UK: 3 teabags or 3tsp loose tea in a 2pt or so teapot, which has been warmed by swishing near boiling water around and then tipping it out beforehand. Then add fresh off the boil water. Steep for 5 minutes or so under some form of tea cosy; it's ready when it's the right colour. Pour cups, strainer required for loose tea. Top up teapot with more boiling water, you'll want more before you're done; if it's less than half an hour later it still counts as good, but you may risk dissolving your teaspoon. Add milk (almost certainly) and sugar (optionally). Slurp.
posted by How much is that froggie in the window at 10:41 PM on July 8, 2019 [3 favorites]


I was really disappointed to move to the UK and discover that they don't actually like the taste of tea here. It's all "builders" which is just sugary milk with the tea providing little more than a subtle brown dye.
posted by rum-soaked space hobo at 11:56 PM on July 8, 2019 [2 favorites]


Australian tea, as made by my parents, and by the extended family, and taught to me. (The downside of this method is that it requires several tea drinkers or over consumption of tea.) As a child I was taught these steps with much seriousness!
(I even remember when we were told that a cousin had made the tea all by themselves at about age 8 or 9, and feeling that I wanted to be allowed to make the tea!)

You need: cups or mugs, a tea-pot, some way to boil water - usually a kettle, a tea pot, a hot mat for the tea pot, and optionally a tea-cosy.

1. Boil kettle. (Electric, usually)
2. While kettle is boiling, find tea pot, empty cold tea.
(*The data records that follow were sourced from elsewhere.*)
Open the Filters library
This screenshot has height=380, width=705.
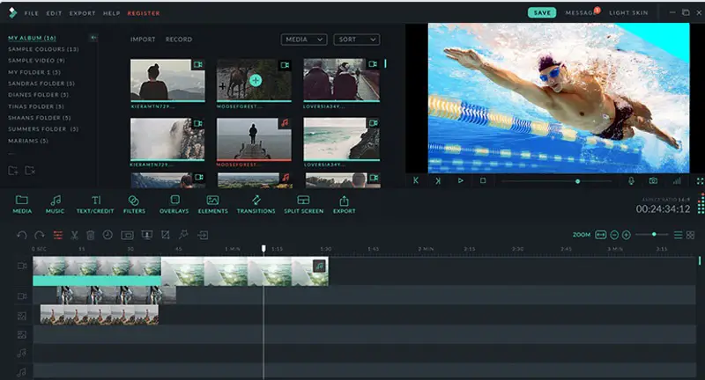[x=135, y=204]
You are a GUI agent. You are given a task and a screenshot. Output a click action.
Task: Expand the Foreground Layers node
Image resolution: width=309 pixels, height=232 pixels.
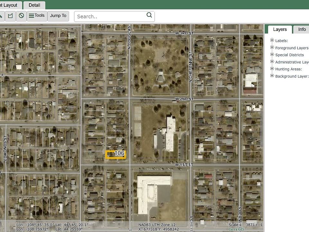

Leave old tea bags in the sink to be grumbled at by the other person, or empty loose leaves into the compost. (You may have a future use for cold tea bags, or you might be a bin immediately person, or you might be letting the teabags drain before binning them.)
3. Must warm the pot- this involves tipping a small amount of just boiled water into the pot, swish, and dump out into sink. (If this step is neglected it's just not right.) (Yes, there is a lot of tannin build up on the inside of the tea pot, that isn't really scrubbed out!)
4. If using tea bags, 1 per person, plus one for the pot. (In reality three is usually sufficient.) If using loose tea, add to the pot: same number of scoops as if tea bags- either measured with a teaspoon (heaped) or with the little flatish silver scoop that lives in the tea leaves. (When we lived in South America my parents bought two brands of tea: two scoops of that one and one of this, to approximate the right flavour.)
5. Pour hot water in to pot on to leaves/bags. (before pouring: if too much time has elapsed, re-boil kettle, but avoid if possible. (Re boiled water apparently tastes gross, according to our English neighbour of many years.)
5.5 - add tea cosy over pot. (or after initial pour, to keep tea warm, when you actually remember.)
6. While waiting for tea to brew, inquire who is having tea, and what kind- white or black (with or without milk.) Add milk to the bottom of cups. (There is much debate and even scientific research about the order of milk/tea. But to me, a proper cup of tea requires a tea pot, and to put the milk in first.)
7. Spin the tea pot three times anti-clockwise. (if turned clockwise, make sure to 'undo' the incorrect spins before completing the correct three spins. I am not sure how tongue in cheek it was, but this rule was enforced very seriously.)
8. Check colour of tea by pouring a little into the person-who-likes-the-weakest-tea's cup (preferably also a non-milk taker.) (Use a tea strainer to pour through if using leaf tea.) If the colour is acceptable then continue pouring tea, if not stop pouring and wait some more, jiggling the teapot.
9. Pour out as many cups as required. (Optional: remark at the tardis-like nature of that teapot we bought while on holiday that one time. [that pot travelled around the world with us, and is still in daily use.] Alternative, if using an inferior pot: complain about the nature of the pour (dribbles etc) or the size of the pot.)
10. Consume tea. Conversation is encouraged.
11. Check if there is enough tea left for seconds. If not, top up the pot with hot water. Rarely will it be necessary to add another tea-bag / more tea leaves.

----
How I actually make tea, for just me: Boil kettle. If using tea bag, plop that into mug. If using tea leaves, use the awesome strainer that has lips/arms to hold it on the edge of the mug. Pour in hot water. Wait for tea to brew. Dunk tea bag up and down several times. Watch colour swirl through water. Dispose of tea bag, or set it down for re-use, or put the strainer on a little saucer. Add a splash of milk. Wait the right amount of time for the tea to be the right temperature. Drink.
Adding milk with the tea bag in ruins the tea bag and stops/slows the brew process. I hate it in cafes how they add the milk straight away and don't let the tea brew. It's just not worth getting a take-away cup of tea, I feel.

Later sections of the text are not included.